The teletypewriter enabled transmission of characters to a far end where an electromechanical printer would print the characters of the message.

Telephony extended the basic idea of telegraphy by sending an analogue electric signal coming from a microphone, a device that contained carbon and produced a current when sound waves impinged on it. Telephony was designed to enable real time two way communication between people.

The discovery that electromagnetic waves propagate in the air over long distances led to Marconi’s invention of wireless telegraphy first and sound broadcasting, called “radio” par excellence, later. What was done for sound, however, was later done also for light, where the equivalent of the microphone was a tube made sensitive to light by a special phosphor layer that produces current when hit by light. The equivalent of the loudspeaker was the Cathode Ray Tube (CRT), a tube with a nearly planar surface producing light at a given point of the screen at a particular time with an intensity proportional to the magnitude of the input electric signal. But unlike the time-dependent one-dimensional electric signal at the output of a microphone, the light intensity on the surface of the light-sensitive tube is a time-dependent two-dimensional signal. The mapping of such a signal into a time-dependent one-dimensional signal was achieved by reading the current generated by an electron beam scanning the tube in an agreed order (left-to-right and top-to-bottom) at a sufficiently high frequency. 

The purpose of scanning is similar to the one achieved with cinematography, viz. to convince the brain that the sequence of rapidly changing illuminated spots created by the electron flying spot is a continuous motion. The electric signal is then transmitted to a CRT where an electron beam, moving synchronously with the original electron beam, generates time-wise the same intensity that had hit the pick-up tube. The television scanning process produces much higher frequencies than audio because of the need to represent a two-dimensional time-dependent signal.

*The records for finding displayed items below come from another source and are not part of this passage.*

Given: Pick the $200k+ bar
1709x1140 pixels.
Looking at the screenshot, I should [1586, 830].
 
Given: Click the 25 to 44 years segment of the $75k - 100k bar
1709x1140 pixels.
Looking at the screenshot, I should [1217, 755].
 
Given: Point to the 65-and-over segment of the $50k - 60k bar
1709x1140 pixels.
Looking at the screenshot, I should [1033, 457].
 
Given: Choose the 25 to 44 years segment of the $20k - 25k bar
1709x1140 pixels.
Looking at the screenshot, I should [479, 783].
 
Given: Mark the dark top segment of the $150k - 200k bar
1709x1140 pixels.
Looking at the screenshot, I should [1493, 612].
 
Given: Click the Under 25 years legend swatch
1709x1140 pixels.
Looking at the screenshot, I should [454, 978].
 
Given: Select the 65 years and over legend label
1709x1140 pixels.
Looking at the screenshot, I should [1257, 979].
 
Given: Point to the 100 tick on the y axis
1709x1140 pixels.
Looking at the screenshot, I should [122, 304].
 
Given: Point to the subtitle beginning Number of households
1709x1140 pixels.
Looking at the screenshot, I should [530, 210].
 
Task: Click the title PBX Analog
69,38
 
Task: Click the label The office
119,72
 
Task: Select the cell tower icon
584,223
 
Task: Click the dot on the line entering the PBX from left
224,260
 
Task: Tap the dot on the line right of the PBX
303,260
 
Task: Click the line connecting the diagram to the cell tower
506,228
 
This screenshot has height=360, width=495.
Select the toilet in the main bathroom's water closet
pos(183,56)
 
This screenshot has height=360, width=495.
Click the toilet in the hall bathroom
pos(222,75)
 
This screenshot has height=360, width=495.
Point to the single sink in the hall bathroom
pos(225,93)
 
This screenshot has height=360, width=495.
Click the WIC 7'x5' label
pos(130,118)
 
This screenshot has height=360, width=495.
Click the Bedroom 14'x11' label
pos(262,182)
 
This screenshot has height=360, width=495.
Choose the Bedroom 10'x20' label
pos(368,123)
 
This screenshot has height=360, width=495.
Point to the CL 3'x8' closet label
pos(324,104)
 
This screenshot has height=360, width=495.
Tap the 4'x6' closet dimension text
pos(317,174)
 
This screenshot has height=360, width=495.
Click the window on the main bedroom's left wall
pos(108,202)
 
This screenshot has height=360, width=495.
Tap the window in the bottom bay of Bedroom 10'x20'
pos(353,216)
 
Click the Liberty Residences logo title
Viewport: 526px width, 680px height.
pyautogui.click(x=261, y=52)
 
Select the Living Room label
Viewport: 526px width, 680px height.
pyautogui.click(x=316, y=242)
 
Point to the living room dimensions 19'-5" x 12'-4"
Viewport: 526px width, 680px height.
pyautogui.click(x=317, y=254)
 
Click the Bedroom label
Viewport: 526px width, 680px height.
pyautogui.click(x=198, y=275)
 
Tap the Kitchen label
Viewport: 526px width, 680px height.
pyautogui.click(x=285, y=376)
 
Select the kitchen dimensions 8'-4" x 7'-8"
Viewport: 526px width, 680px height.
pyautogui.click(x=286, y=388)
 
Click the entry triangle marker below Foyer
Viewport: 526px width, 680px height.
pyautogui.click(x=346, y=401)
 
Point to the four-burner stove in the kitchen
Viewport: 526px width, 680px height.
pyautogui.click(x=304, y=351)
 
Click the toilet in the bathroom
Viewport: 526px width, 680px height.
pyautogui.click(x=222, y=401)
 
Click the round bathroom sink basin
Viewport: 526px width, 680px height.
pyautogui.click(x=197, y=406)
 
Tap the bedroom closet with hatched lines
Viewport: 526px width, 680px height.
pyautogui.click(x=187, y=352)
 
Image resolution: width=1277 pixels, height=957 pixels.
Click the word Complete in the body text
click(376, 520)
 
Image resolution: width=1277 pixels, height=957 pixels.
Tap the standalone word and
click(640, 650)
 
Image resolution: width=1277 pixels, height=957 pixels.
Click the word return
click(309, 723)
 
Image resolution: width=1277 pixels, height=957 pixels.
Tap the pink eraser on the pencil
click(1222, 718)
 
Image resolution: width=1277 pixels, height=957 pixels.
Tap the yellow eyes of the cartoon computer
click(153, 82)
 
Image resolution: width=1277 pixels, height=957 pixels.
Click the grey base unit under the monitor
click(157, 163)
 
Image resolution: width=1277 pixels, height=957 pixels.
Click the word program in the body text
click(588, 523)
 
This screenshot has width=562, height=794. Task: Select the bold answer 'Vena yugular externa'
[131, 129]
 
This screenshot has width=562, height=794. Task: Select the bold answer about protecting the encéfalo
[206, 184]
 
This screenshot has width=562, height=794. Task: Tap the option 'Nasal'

The highest frequency is proportional to the product of the number of times per second an image is scanned (frame frequency), the number of scanning lines (vertical frequency) and the number of transitions that the eye can discern on a scan line (horizontal frequency). 

At the time the first television systems were introduced, the state of technology suggested the trick of subjectively “doubling” the frame frequency and the scan lines, to reduce what would otherwise be a fastidious flicker effect. A frame is composed of two “fields”, where one field has the horizontal scan lines offset by half the vertical line spacing with a process called interlacing. Originally CRTs were only capable of producing black-and-white light and therefore television could only produced monochrome pictures. Later, it became possible to manufacture pick-up tubes/CRTs with 3 types of sensor/phosphor, each capable of sensing/producing red, green and blue light, so as to pick up and generate colour pictures that looked more natural to the human eye. It was indeed experimentally proved – and physiological bases for this found – that any human-perceived colour can be expressed as a combination of 3 independent colours, such as Red Green and Blue (RGB) used in television and Cyan, Magenta and Yellow, with the addition of blacK (YMCK) used in colour printing.


Figure 1 – The human colour space

The transformation of the aural and visual information into electric signals made possible by the microphone and the television pick-up tube, along with the ability to magnetise tapes covered with magnetic material moving at an appropriate speed and then to read the corresponding information, facilitated the invention of systems to record audio and video information in real-time. 

In more recent times radio has been used to offer telephone service to people on the move. A number of antennae, deployed in an area with an appropriate spacing so as to create a set of “cells”, capture the signal emitted by mobile telephone sets and hand it over to the antenna nearest to the receiving set when a mobile handet changes cell.


Figure 1 – Mobile communication

The cellular system handles the transition to the next cell, so that users are not even aware that they are communicating through a different antenna.